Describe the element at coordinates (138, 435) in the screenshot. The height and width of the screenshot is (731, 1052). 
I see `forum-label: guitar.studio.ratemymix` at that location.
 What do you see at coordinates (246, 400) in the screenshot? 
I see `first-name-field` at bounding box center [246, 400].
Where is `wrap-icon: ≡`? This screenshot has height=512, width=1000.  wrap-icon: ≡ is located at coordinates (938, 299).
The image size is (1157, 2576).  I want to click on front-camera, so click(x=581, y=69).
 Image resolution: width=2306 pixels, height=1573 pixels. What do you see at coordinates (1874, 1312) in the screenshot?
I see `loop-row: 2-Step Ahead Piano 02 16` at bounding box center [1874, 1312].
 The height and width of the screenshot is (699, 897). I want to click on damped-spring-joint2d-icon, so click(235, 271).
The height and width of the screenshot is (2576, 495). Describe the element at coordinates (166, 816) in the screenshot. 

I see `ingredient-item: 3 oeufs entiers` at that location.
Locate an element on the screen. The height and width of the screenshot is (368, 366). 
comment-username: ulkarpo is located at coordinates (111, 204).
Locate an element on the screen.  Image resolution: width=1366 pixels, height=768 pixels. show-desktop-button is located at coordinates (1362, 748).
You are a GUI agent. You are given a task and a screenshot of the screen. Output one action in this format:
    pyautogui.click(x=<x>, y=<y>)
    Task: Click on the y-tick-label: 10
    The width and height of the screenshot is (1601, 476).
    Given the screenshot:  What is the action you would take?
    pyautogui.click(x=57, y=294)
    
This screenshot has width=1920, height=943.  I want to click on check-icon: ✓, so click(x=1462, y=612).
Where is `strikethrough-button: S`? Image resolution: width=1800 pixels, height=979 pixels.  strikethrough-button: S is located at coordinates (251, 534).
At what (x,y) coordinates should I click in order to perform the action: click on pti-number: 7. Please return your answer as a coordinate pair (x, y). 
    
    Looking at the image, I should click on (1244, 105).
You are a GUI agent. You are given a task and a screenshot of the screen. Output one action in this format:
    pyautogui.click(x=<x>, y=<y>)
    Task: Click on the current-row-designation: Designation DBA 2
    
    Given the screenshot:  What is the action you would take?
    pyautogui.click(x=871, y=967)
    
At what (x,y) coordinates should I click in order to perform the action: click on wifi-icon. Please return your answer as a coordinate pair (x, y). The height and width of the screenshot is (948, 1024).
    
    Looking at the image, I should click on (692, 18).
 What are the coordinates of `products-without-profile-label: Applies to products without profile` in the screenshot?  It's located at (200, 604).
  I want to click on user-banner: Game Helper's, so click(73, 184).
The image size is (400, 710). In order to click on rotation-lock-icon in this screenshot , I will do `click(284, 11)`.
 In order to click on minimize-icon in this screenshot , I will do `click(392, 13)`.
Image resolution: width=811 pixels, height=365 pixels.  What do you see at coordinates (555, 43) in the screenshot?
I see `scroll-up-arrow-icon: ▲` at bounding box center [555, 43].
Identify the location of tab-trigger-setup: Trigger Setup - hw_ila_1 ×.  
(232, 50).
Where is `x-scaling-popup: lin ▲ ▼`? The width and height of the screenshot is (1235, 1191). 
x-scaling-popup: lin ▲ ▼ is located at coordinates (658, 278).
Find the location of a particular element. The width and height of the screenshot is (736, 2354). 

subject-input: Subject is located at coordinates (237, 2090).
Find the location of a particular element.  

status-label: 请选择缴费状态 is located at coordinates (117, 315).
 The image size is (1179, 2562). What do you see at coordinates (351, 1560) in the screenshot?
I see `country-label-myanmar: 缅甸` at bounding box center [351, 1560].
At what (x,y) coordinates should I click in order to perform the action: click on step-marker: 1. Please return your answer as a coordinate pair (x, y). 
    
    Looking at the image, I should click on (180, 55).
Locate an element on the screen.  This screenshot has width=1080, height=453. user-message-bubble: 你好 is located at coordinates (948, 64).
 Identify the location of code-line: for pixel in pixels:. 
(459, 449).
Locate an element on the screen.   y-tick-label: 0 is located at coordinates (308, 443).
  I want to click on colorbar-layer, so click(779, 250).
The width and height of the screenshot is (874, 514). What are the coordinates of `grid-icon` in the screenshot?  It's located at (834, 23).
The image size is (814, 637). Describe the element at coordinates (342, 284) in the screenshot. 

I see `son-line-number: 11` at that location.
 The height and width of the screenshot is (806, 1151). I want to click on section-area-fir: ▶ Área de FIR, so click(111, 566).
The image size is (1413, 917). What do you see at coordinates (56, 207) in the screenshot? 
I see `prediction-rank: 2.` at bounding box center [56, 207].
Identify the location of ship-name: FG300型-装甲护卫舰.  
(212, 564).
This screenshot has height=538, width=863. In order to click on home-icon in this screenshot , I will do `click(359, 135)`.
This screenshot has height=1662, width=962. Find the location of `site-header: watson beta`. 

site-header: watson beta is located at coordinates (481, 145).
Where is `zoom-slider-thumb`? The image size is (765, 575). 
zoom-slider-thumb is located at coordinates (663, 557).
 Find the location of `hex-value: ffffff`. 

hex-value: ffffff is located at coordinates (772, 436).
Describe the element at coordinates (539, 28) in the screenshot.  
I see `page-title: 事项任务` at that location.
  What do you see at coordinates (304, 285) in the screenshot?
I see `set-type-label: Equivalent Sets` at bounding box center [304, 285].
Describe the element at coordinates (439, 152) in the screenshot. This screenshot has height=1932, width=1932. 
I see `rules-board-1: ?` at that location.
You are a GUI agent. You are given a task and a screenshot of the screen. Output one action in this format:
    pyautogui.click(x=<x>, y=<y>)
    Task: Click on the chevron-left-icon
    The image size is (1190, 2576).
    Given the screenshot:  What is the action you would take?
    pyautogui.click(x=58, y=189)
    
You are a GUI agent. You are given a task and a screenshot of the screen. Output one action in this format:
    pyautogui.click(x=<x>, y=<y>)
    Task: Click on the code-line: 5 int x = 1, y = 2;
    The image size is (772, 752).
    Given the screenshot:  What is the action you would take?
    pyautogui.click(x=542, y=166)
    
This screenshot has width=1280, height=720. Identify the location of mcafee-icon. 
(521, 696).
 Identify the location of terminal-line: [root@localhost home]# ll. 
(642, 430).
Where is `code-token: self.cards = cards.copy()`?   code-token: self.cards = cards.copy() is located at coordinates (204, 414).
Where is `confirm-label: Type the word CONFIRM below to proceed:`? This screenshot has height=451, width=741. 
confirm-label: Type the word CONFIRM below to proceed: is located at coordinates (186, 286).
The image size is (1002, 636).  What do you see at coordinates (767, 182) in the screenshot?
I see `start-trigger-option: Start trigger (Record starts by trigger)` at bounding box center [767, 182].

━━━━━━━━━━

--- TO-DO ITEM ---
Can you copy all of the material above word for word, without changing anything?

--- REPLY TO THE TASK ---
Describe the element at coordinates (138, 435) in the screenshot. The height and width of the screenshot is (731, 1052). 
I see `forum-label: guitar.studio.ratemymix` at that location.
 What do you see at coordinates (246, 400) in the screenshot? 
I see `first-name-field` at bounding box center [246, 400].
Where is `wrap-icon: ≡`? This screenshot has height=512, width=1000.  wrap-icon: ≡ is located at coordinates (938, 299).
The image size is (1157, 2576).  I want to click on front-camera, so click(x=581, y=69).
 Image resolution: width=2306 pixels, height=1573 pixels. What do you see at coordinates (1874, 1312) in the screenshot?
I see `loop-row: 2-Step Ahead Piano 02 16` at bounding box center [1874, 1312].
 The height and width of the screenshot is (699, 897). I want to click on damped-spring-joint2d-icon, so click(235, 271).
The height and width of the screenshot is (2576, 495). Describe the element at coordinates (166, 816) in the screenshot. 

I see `ingredient-item: 3 oeufs entiers` at that location.
Locate an element on the screen. The height and width of the screenshot is (368, 366). 
comment-username: ulkarpo is located at coordinates (111, 204).
Locate an element on the screen.  Image resolution: width=1366 pixels, height=768 pixels. show-desktop-button is located at coordinates (1362, 748).
You are a GUI agent. You are given a task and a screenshot of the screen. Output one action in this format:
    pyautogui.click(x=<x>, y=<y>)
    Task: Click on the y-tick-label: 10
    The width and height of the screenshot is (1601, 476).
    Given the screenshot:  What is the action you would take?
    pyautogui.click(x=57, y=294)
    
This screenshot has width=1920, height=943.  I want to click on check-icon: ✓, so click(x=1462, y=612).
Where is `strikethrough-button: S`? Image resolution: width=1800 pixels, height=979 pixels.  strikethrough-button: S is located at coordinates (251, 534).
At what (x,y) coordinates should I click in order to perform the action: click on pti-number: 7. Please return your answer as a coordinate pair (x, y). 
    
    Looking at the image, I should click on (1244, 105).
You are a GUI agent. You are given a task and a screenshot of the screen. Output one action in this format:
    pyautogui.click(x=<x>, y=<y>)
    Task: Click on the current-row-designation: Designation DBA 2
    
    Given the screenshot:  What is the action you would take?
    pyautogui.click(x=871, y=967)
    
At what (x,y) coordinates should I click in order to perform the action: click on wifi-icon. Please return your answer as a coordinate pair (x, y). The height and width of the screenshot is (948, 1024).
    
    Looking at the image, I should click on (692, 18).
 What are the coordinates of `products-without-profile-label: Applies to products without profile` in the screenshot?  It's located at (200, 604).
  I want to click on user-banner: Game Helper's, so click(73, 184).
The image size is (400, 710). In order to click on rotation-lock-icon in this screenshot , I will do `click(284, 11)`.
 In order to click on minimize-icon in this screenshot , I will do `click(392, 13)`.
Image resolution: width=811 pixels, height=365 pixels.  What do you see at coordinates (555, 43) in the screenshot?
I see `scroll-up-arrow-icon: ▲` at bounding box center [555, 43].
Identify the location of tab-trigger-setup: Trigger Setup - hw_ila_1 ×.  
(232, 50).
Where is `x-scaling-popup: lin ▲ ▼`? The width and height of the screenshot is (1235, 1191). 
x-scaling-popup: lin ▲ ▼ is located at coordinates (658, 278).
Find the location of a particular element. The width and height of the screenshot is (736, 2354). 

subject-input: Subject is located at coordinates (237, 2090).
Find the location of a particular element.  

status-label: 请选择缴费状态 is located at coordinates (117, 315).
 The image size is (1179, 2562). What do you see at coordinates (351, 1560) in the screenshot?
I see `country-label-myanmar: 缅甸` at bounding box center [351, 1560].
At what (x,y) coordinates should I click in order to perform the action: click on step-marker: 1. Please return your answer as a coordinate pair (x, y). 
    
    Looking at the image, I should click on (180, 55).
Locate an element on the screen.  This screenshot has width=1080, height=453. user-message-bubble: 你好 is located at coordinates (948, 64).
 Identify the location of code-line: for pixel in pixels:. 
(459, 449).
Locate an element on the screen.   y-tick-label: 0 is located at coordinates (308, 443).
  I want to click on colorbar-layer, so click(779, 250).
The width and height of the screenshot is (874, 514). What are the coordinates of `grid-icon` in the screenshot?  It's located at (834, 23).
The image size is (814, 637). Describe the element at coordinates (342, 284) in the screenshot. 

I see `son-line-number: 11` at that location.
 The height and width of the screenshot is (806, 1151). I want to click on section-area-fir: ▶ Área de FIR, so click(111, 566).
The image size is (1413, 917). What do you see at coordinates (56, 207) in the screenshot? 
I see `prediction-rank: 2.` at bounding box center [56, 207].
Identify the location of ship-name: FG300型-装甲护卫舰.  
(212, 564).
This screenshot has height=538, width=863. In order to click on home-icon in this screenshot , I will do `click(359, 135)`.
This screenshot has height=1662, width=962. Find the location of `site-header: watson beta`. 

site-header: watson beta is located at coordinates (481, 145).
Where is `zoom-slider-thumb`? The image size is (765, 575). 
zoom-slider-thumb is located at coordinates (663, 557).
 Find the location of `hex-value: ffffff`. 

hex-value: ffffff is located at coordinates (772, 436).
Describe the element at coordinates (539, 28) in the screenshot.  
I see `page-title: 事项任务` at that location.
  What do you see at coordinates (304, 285) in the screenshot?
I see `set-type-label: Equivalent Sets` at bounding box center [304, 285].
Describe the element at coordinates (439, 152) in the screenshot. This screenshot has height=1932, width=1932. 
I see `rules-board-1: ?` at that location.
You are a GUI agent. You are given a task and a screenshot of the screen. Output one action in this format:
    pyautogui.click(x=<x>, y=<y>)
    Task: Click on the chevron-left-icon
    The image size is (1190, 2576).
    Given the screenshot:  What is the action you would take?
    pyautogui.click(x=58, y=189)
    
You are a GUI agent. You are given a task and a screenshot of the screen. Output one action in this format:
    pyautogui.click(x=<x>, y=<y>)
    Task: Click on the code-line: 5 int x = 1, y = 2;
    The image size is (772, 752).
    Given the screenshot:  What is the action you would take?
    pyautogui.click(x=542, y=166)
    
This screenshot has width=1280, height=720. Identify the location of mcafee-icon. 
(521, 696).
 Identify the location of terminal-line: [root@localhost home]# ll. 
(642, 430).
Where is `code-token: self.cards = cards.copy()`?   code-token: self.cards = cards.copy() is located at coordinates (204, 414).
Where is `confirm-label: Type the word CONFIRM below to proceed:`? This screenshot has height=451, width=741. 
confirm-label: Type the word CONFIRM below to proceed: is located at coordinates (186, 286).
The image size is (1002, 636).  What do you see at coordinates (767, 182) in the screenshot?
I see `start-trigger-option: Start trigger (Record starts by trigger)` at bounding box center [767, 182].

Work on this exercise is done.